William Christopher Champlin (born April 24, 1983) is an American singer-songwriter, best known for his appearance on Season 5 of the NBC singing competition The Voice as part of Adam Levine's team. He finished in third place behind Jacquie Lee, the runner-up, and Tessanne Chin, the winner of the season.

Career
Before his participation on The Voice, Champlin reached some success as a songwriter. He collaborated with Michael Caruso and provided backing vocals for Ace Young's self-titled album, and also played piano on Michael Jackson's posthumous compilation album Michael, on the song "(I Like) The Way You Love Me". He was nominated in the Best Contemporary R&B Gospel Album category, for co-writing "Ordinary Me", which appears on Heather Headley's album Audience of One. Audience of One was awarded the 2010 Grammy in its category.
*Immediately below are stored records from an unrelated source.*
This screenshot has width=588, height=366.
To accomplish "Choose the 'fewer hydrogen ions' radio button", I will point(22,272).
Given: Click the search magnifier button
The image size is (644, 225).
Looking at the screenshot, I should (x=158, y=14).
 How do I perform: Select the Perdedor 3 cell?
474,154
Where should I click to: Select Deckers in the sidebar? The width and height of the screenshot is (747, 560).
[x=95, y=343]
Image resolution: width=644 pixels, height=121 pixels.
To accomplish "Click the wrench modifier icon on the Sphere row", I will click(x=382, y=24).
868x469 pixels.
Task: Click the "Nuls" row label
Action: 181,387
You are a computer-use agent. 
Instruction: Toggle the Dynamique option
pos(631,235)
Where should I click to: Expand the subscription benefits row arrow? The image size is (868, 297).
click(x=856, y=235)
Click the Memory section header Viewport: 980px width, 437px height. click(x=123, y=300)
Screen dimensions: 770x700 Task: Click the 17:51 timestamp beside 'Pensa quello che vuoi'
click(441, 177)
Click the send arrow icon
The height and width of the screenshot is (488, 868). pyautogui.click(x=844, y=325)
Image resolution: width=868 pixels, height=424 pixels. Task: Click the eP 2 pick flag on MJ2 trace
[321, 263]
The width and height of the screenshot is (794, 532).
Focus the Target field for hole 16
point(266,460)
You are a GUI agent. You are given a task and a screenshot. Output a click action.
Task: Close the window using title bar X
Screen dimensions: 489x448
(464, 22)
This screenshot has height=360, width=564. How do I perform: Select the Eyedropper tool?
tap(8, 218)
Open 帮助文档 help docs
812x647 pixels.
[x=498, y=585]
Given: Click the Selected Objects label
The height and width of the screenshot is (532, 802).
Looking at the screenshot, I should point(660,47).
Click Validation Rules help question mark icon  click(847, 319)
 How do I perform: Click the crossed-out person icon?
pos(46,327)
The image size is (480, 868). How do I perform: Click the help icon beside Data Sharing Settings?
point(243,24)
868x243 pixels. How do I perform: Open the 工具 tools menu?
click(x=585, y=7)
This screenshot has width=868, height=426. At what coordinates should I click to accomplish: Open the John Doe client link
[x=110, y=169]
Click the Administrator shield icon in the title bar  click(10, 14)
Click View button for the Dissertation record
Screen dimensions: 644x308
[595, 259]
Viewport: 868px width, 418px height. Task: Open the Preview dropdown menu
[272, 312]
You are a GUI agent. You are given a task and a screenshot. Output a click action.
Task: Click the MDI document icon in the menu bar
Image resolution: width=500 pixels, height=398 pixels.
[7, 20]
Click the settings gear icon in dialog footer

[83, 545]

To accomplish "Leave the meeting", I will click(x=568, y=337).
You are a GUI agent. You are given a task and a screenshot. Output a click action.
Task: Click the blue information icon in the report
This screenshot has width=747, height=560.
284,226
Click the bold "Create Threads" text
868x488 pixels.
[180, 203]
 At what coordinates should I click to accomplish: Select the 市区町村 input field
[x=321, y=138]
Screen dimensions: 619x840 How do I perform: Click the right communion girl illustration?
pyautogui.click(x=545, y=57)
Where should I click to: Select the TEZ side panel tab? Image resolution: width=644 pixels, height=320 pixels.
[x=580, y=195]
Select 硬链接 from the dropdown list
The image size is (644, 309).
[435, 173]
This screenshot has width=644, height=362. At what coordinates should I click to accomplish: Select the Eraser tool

He is now the lead singer of the gritty rock band Valley of Wolves. They made their debut in 2018 with the release of the Album 'Out for Blood'. In 2019 they released 'Take it All'  and in 2021 'Outlaws' was released.

The Voice
On the fourth episode of the Blind Auditions broadcast on October 1, 2013, he performed Gavin DeGraw's song "Not Over You". Adam Levine, Cee Lo Green, and Blake Shelton turned their chairs but he opted to join Adam Levine.

In the Battle Rounds, Wolpert won, and Champlin was stolen by Aguilera. In the Knockout Rounds, Schuler won, and Champlin was then stolen back from Aguilera by Levine.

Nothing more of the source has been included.